Bu if you look past the daily price movements to the big picture.

And what you will see is another great year shaping up for cryptocurrencies.

One of the big themes emerging is what we call the “New Wall Street Narrative.”

Wall Street has a history of using “narratives”
to drive investment decisions.

The internet “new era” and the “housing plateau of prosperity”
are two good examples of these narratives.

The new narrative emerging from Wall Street is that adding cryptocurrencies
to institutional portfolios will help tame volatility.

And that is going to take the cryptocurrency market to new heights in 2018.
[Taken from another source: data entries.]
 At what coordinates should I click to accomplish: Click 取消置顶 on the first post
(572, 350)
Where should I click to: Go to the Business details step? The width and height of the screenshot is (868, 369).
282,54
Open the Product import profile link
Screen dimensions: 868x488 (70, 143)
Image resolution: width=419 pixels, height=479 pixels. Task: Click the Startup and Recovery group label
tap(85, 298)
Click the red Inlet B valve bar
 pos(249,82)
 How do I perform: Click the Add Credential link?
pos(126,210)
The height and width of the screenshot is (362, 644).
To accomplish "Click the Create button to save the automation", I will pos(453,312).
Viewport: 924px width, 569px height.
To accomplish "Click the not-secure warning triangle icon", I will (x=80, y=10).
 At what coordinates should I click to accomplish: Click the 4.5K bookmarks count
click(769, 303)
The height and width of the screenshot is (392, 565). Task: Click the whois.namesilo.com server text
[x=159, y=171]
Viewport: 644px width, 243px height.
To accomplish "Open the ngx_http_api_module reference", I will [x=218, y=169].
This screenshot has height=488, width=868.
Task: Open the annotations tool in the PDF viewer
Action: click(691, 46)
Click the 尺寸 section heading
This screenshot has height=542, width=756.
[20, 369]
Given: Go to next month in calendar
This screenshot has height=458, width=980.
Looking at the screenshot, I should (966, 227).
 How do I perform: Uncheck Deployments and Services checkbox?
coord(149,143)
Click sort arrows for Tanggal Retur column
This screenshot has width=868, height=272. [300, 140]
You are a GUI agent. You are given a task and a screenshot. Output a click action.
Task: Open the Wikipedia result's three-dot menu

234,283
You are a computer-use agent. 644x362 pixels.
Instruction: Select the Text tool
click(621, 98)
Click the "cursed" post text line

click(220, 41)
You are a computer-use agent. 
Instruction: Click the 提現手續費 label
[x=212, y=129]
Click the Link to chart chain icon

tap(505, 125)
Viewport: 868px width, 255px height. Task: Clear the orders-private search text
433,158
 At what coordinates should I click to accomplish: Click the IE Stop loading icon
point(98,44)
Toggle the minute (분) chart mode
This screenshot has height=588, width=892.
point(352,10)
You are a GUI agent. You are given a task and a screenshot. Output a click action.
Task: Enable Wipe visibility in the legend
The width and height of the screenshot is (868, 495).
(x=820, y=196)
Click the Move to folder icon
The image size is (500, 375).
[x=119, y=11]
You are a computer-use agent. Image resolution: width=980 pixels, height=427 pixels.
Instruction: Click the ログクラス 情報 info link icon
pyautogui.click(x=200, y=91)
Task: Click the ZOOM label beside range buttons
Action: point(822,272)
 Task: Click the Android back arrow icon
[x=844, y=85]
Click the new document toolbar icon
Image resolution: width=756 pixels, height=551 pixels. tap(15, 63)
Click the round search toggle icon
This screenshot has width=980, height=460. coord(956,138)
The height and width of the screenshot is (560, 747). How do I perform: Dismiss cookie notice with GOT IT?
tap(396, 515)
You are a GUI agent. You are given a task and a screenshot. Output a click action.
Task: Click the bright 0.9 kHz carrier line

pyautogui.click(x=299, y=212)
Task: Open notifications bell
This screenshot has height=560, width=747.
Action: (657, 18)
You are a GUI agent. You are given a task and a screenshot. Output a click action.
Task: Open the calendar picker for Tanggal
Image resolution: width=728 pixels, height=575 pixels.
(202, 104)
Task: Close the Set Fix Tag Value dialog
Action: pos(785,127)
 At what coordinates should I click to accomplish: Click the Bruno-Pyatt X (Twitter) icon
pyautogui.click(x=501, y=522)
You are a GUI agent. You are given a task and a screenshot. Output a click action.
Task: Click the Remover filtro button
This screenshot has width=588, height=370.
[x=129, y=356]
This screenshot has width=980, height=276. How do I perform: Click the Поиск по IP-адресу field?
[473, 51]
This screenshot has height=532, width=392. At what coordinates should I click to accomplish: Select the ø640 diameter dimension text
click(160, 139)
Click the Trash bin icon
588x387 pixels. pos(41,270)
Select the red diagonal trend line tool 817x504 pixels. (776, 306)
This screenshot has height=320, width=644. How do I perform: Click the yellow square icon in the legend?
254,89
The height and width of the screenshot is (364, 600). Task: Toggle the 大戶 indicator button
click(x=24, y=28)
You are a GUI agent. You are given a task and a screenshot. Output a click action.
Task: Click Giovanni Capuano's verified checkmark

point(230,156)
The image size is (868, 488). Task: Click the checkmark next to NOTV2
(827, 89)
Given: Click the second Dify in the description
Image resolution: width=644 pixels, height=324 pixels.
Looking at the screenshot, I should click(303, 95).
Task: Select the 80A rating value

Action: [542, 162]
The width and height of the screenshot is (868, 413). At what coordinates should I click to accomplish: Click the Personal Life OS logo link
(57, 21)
We’re already starting to see it play out.

In early February, JPMorgan published a research report on cryptocurrencies
called “Decrypting Cryptocurrencies: Technology, Applications, and Challenges.”

It was quickly labeled the “Bitcoin Bible.”

And it confirmed our thesis when it concluded:

If past returns, volatilities, and correlations persist, cryptocurrencies
could potentially have a role in diversifying one’s global bond
and equity portfolio.

A month later, investment management behemoth BlackRock—which has $5.7 trillion
in assets under management—put out commentary on cryptocurrencies which stated:

Our bottom line: We see cryptocurrencies potentially becoming more widely
used in the future as the markets mature.

Shortly after the BlackRock commentary, Wellington Management published its own
report on cryptocurrencies.

Wellington, which has over $1 trillion in assets under management, stated it was evaluating
adding crypto assets to its client portfolios.

As you can see, the narrative is growing louder.

At the same time, one of the key pain points for institutions is close to being resolved.

That pain point is custody.

You see, institutions need a third party they can trust to store client funds securely.

But there haven’t been any institutional custody providers in the crypto market.

While many are working on such a product, we think Coinbase will be the first to provide one.

In November 2017, the company announced Coinbase Custody—a digital currency custodian for institutions.

And it’s getting closer to being released.

Coinbase just hired Eric Scro as the vice president of finance.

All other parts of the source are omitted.